Domingo 10 de noviembre, 32 del Tiempo Ordinario.
Lecturas: 2º Macabeos 7,1-14. 2ª Tesalonicenses 2,16-3,5. y Lucas 20, 27-38.
P. Fernando Jiménez Figueruela SJ
A medida que nos acercamos al final del año litúrgico las lecturas de los domingos nos van hablando de las realidades de la vida futura. La primera lectura de hoy y el evangelio nos hablan de la resurrección de los muertos. En el Antiguo Testamento el pueblo de Israel no tenía muy claro lo que ocurría cuando uno moría. Creían que los muertos permanecían dormidos en el Sheol, un lugar sin sufrimiento pero sin felicidad a la espera de que el Mesías llegara y los llevara con él a su reino. Recién en los Libros de las Macabeos, que son de los últimos escritos del A.T, se afirma tajantemente que hay una resurrección de los muertos. En la lectura de hoy los jóvenes sufren terribles torturas antes de quebrantar la Ley porque esperan que Dios los resucitará: “Vale la pena morir a manos de los hombres cuando se espera que Dios mismo nos resucitará”. En el evangelio los saduceos, que no creían en la resurrección, le hacen a Jesús una pregunta hipotética, bastante absurda, sobre quién será, en la vida eterna, el esposo de una mujer que en vida tuvo siete maridos. Jesús les responde que en la vida del más allá las cosas serán distintas. No se podrán juzgar con los criterios que tenemos ahora.
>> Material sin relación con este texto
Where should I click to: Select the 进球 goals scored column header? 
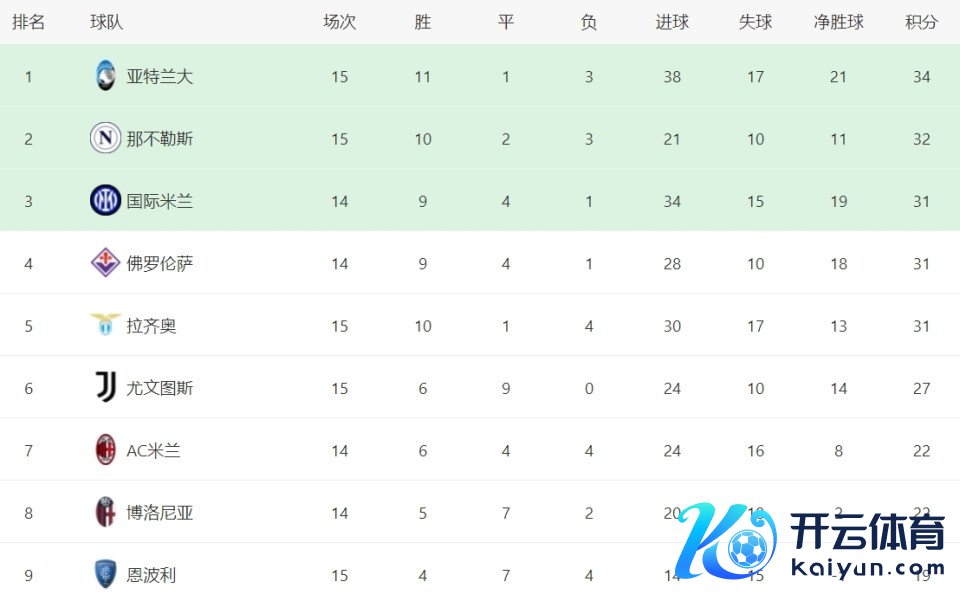click(672, 22)
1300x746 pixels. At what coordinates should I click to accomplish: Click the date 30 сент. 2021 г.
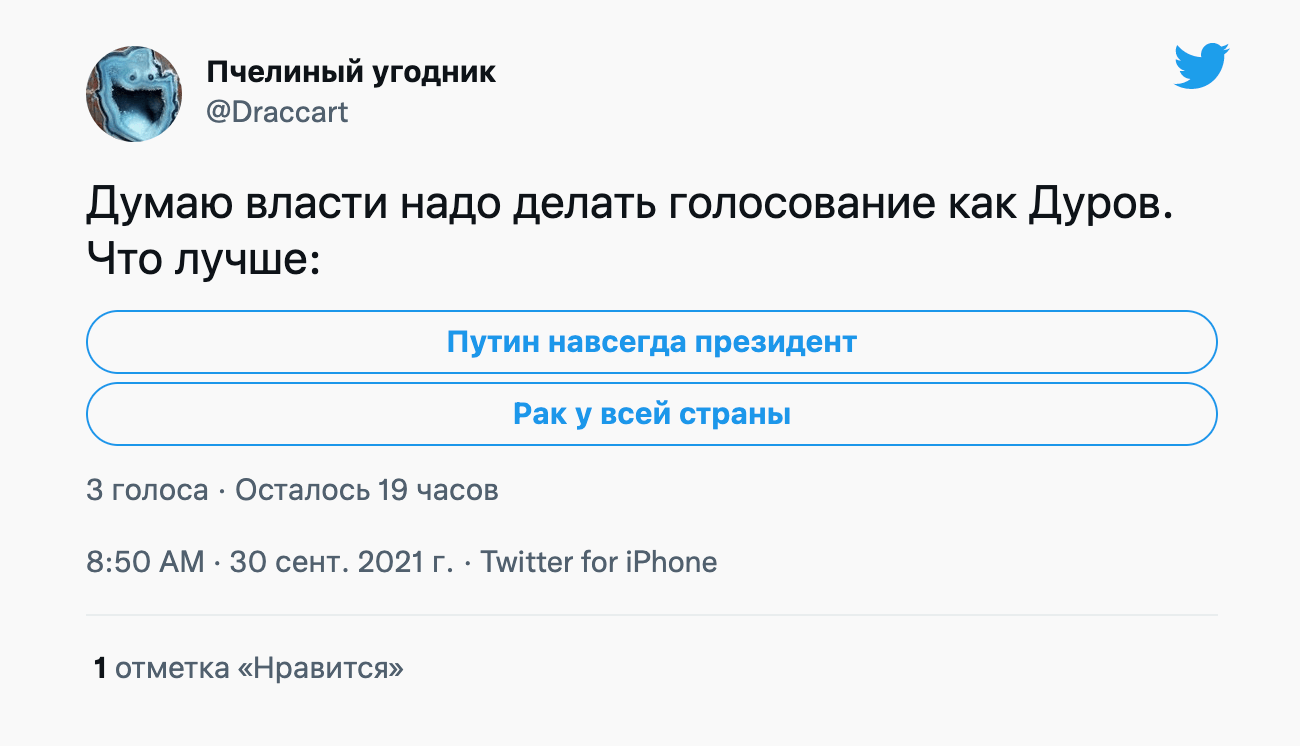click(341, 562)
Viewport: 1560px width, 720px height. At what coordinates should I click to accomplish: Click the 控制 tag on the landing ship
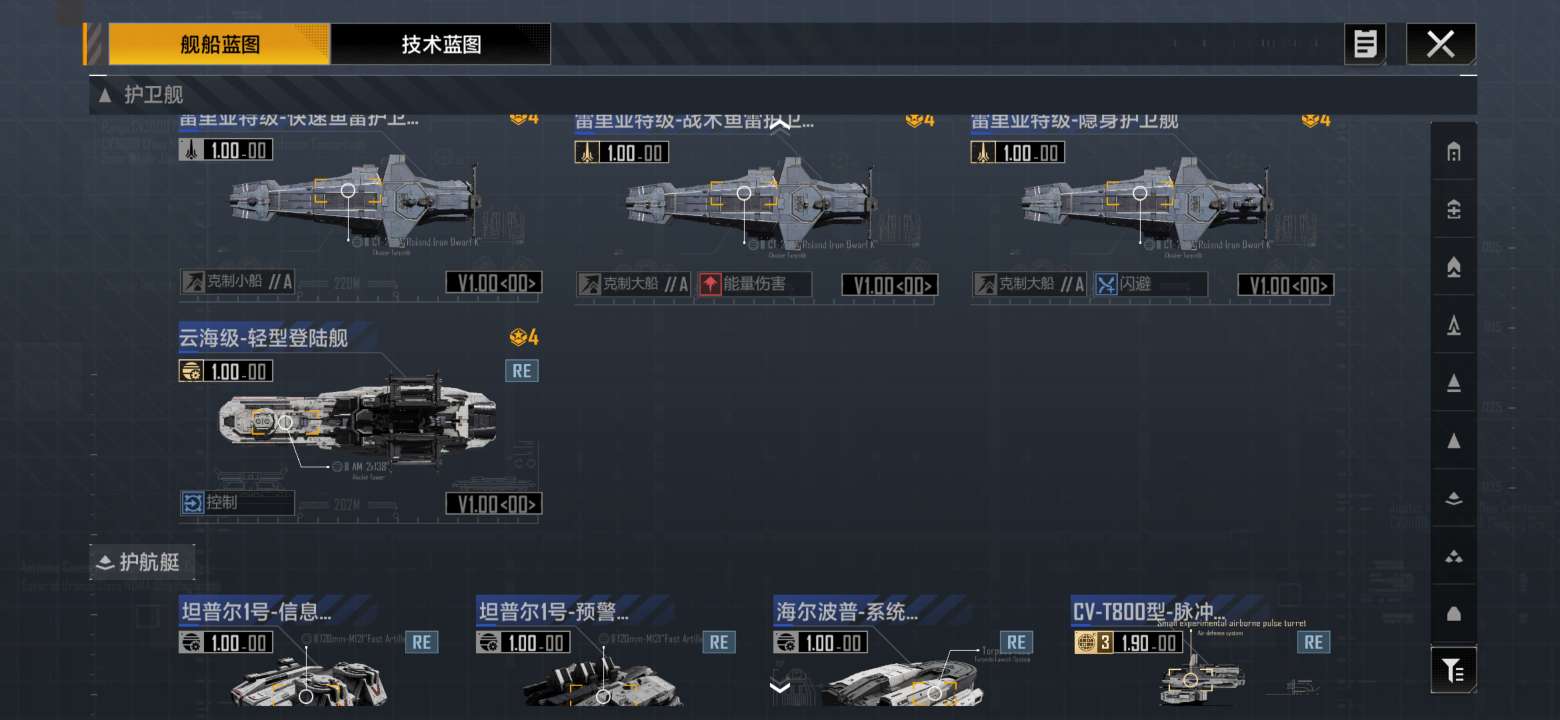237,502
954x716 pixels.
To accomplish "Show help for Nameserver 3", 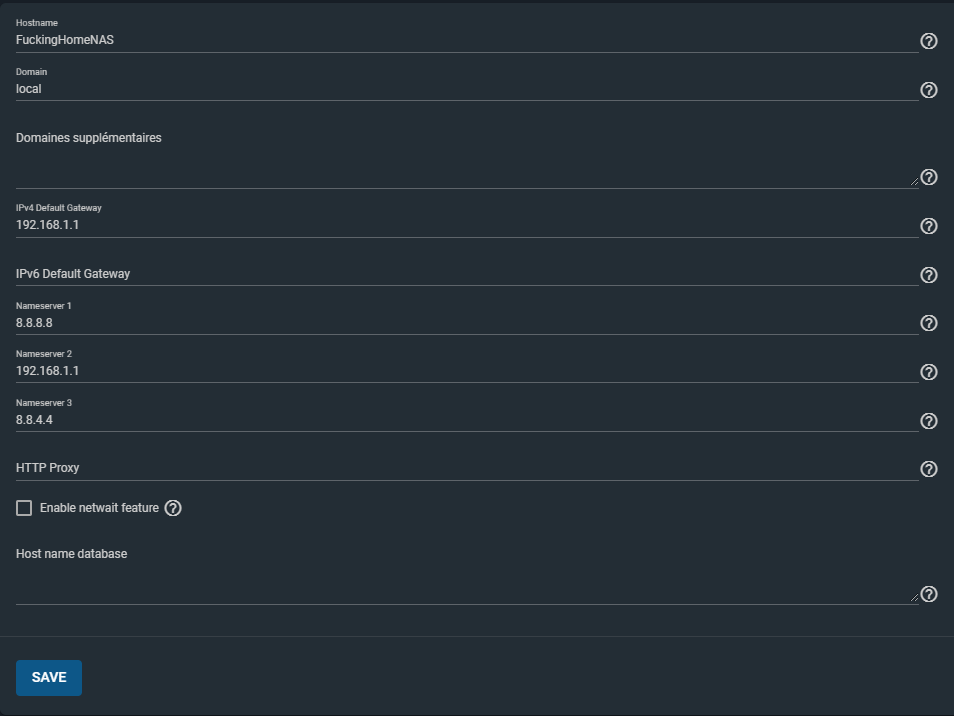I will (x=928, y=421).
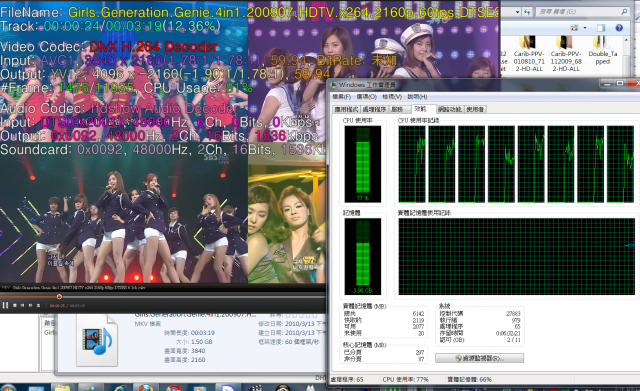Click the change view icon in Explorer
The width and height of the screenshot is (640, 391).
[x=574, y=28]
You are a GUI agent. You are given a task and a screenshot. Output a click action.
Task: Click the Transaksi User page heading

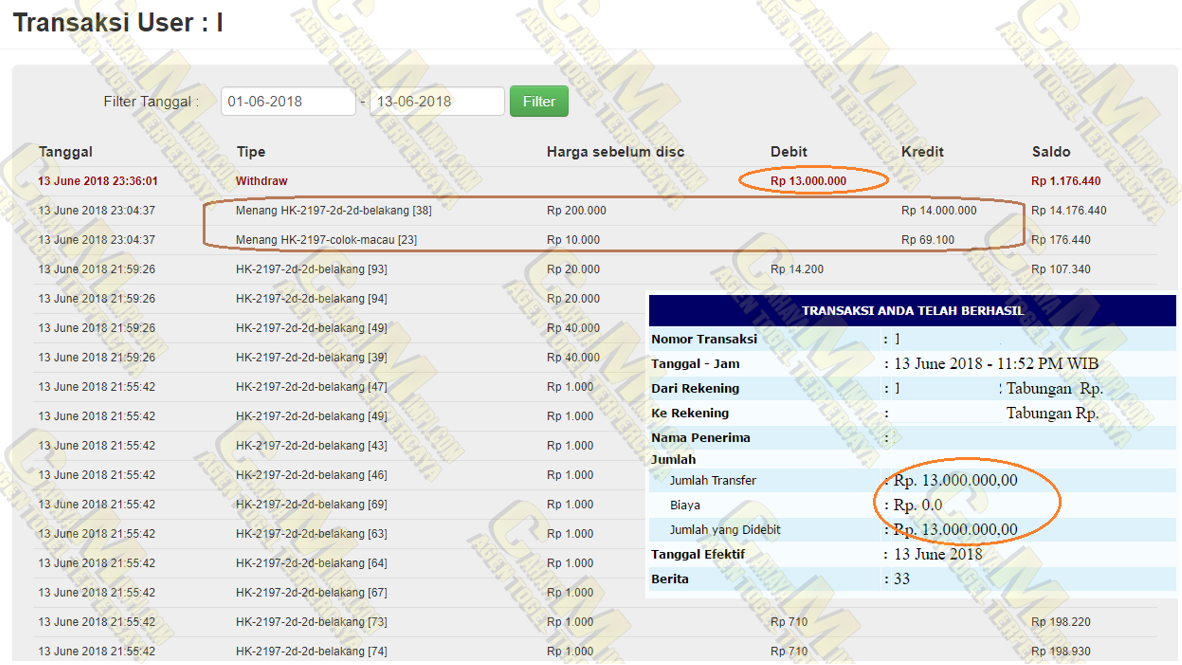click(x=118, y=24)
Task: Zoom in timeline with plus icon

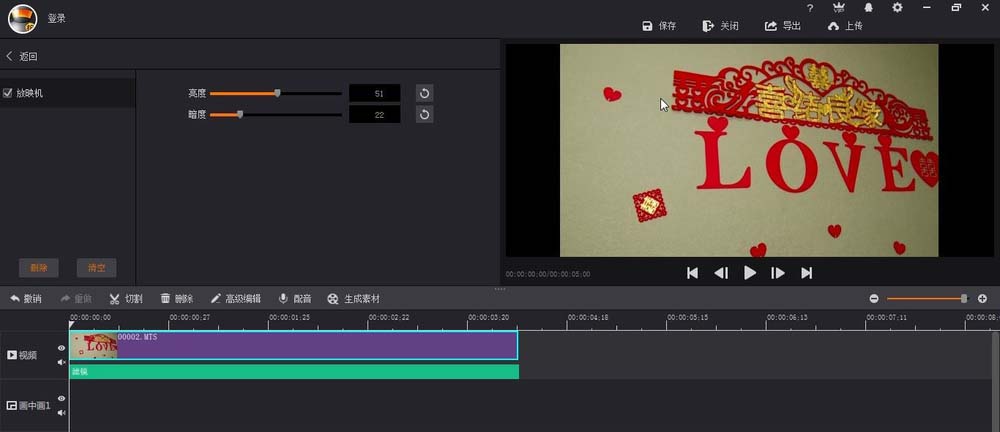Action: click(x=982, y=299)
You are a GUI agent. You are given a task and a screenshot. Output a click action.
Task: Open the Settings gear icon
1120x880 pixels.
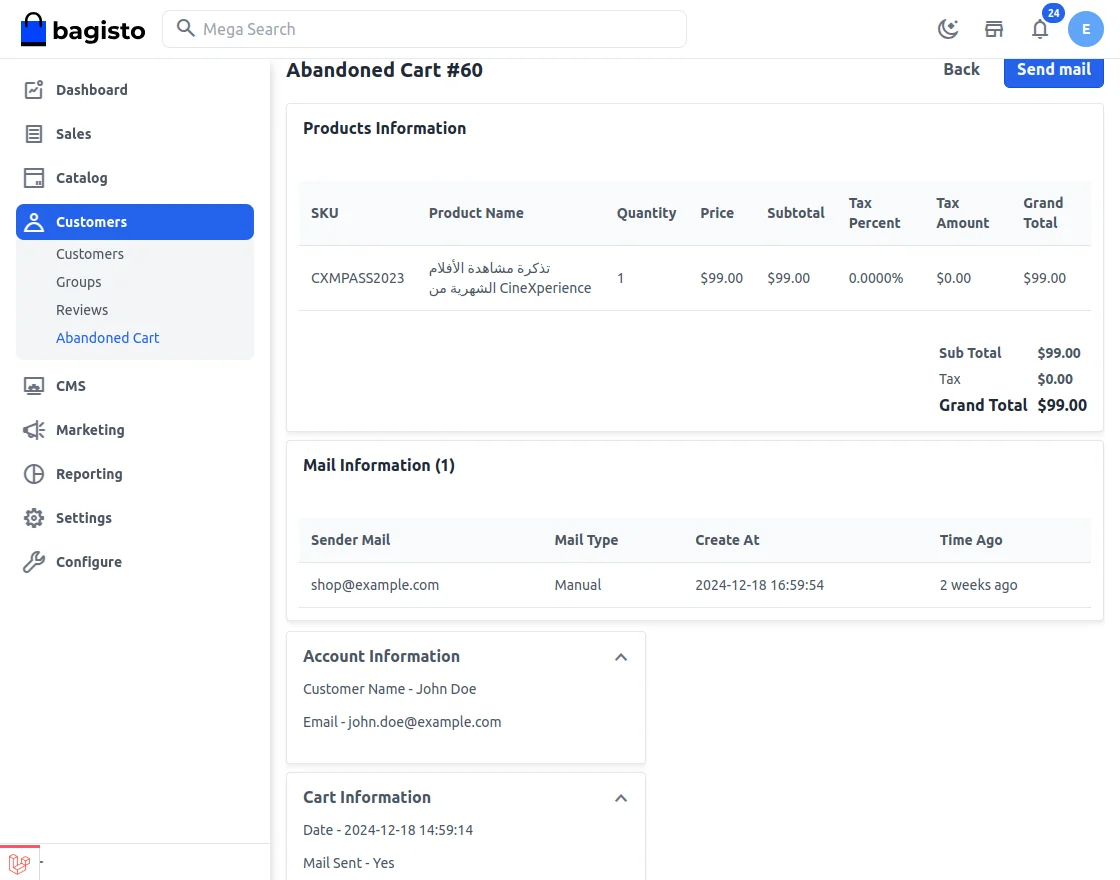[x=34, y=518]
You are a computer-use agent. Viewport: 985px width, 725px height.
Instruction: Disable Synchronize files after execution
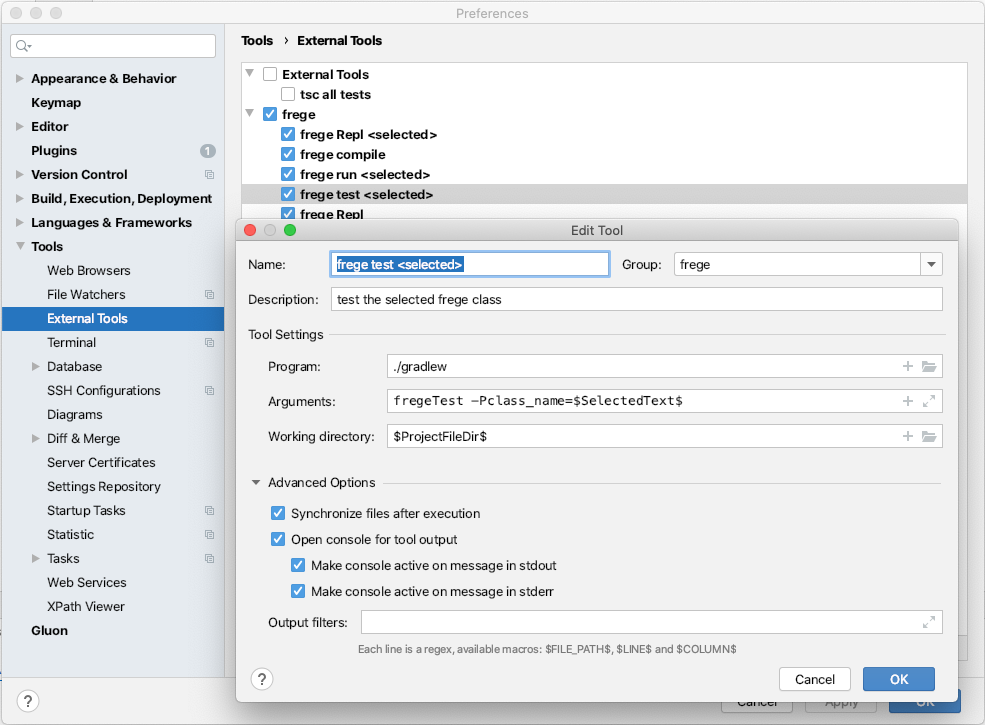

A veces nos preguntamos ¿Cómo será la otra vida?, ¿qué experiencia tendrán nuestros seres queridos que han fallecido?, de ello hablábamos el domingo anterior. La resurrección de los cristianos es la culminación de su relación con Cristo. El al resucitar nos mantiene unidos a sí con un amor que es más fuerte que la muerte. Nuestra fe en la resurrección se fundamente en las palabras de Jesús antes de resucitar a Lázaro, Yo soy la resurrección y la vida, todo en que cree en Mi no morirá para siempre. (Juan 11,25). Su palabra nos basta y sobra, simplemente creemos a Jesús. La vida futura es la culminación de esta vida. Nosotros, con nuestros nombres y apellidos y con nuestra historia personal, vamos a vivir para siempre, porque la muerte es el paso a la Casa del Padre. Recuerdo que cuando estudiaba el catecismo, hace muchos años, decíamos que el cielo es el conjunto de todos los bienes sin mezcla de mal alguno. El Libro del Apocalipsis afirma claramente que esta tierra nuestra radicalmente transformada por la presencia del Señor, será el cielo. Una tierra en la que ya no habrá más, ni llanto ni dolor, porque eso eran características del mundo antiguo que ya ha pasado. (Apocalipsis 21,1-7). Cristo viene a hacer nuevas todas las cosas. Es decir las despoja de sus signos de muerte. Todas las cosas que ahora nos hacen felices estarán presentes en la plenitud de la vida. Sobre todo el amor de los seres queridos. Pero ya no será un amor posesivo, chiquito. Será un amor pleno en el que amaremos a Dios y en El a todos.
En la segunda lectura San Pablo nos señala el camino: “Que el Señor dirija su corazón para que amen a Dios y tengan la constancia de Cristo”. La fe en la resurrección lejos de hacernos olvidar las urgentes tareas que ahora tenemos por delante, nos impulsa con gran fuerza en ir transformado el mundo para que cuando Cristo vuelva, lo encuentre digno de Sí. Estamos preparando la casa para la venida del Gran Amigo.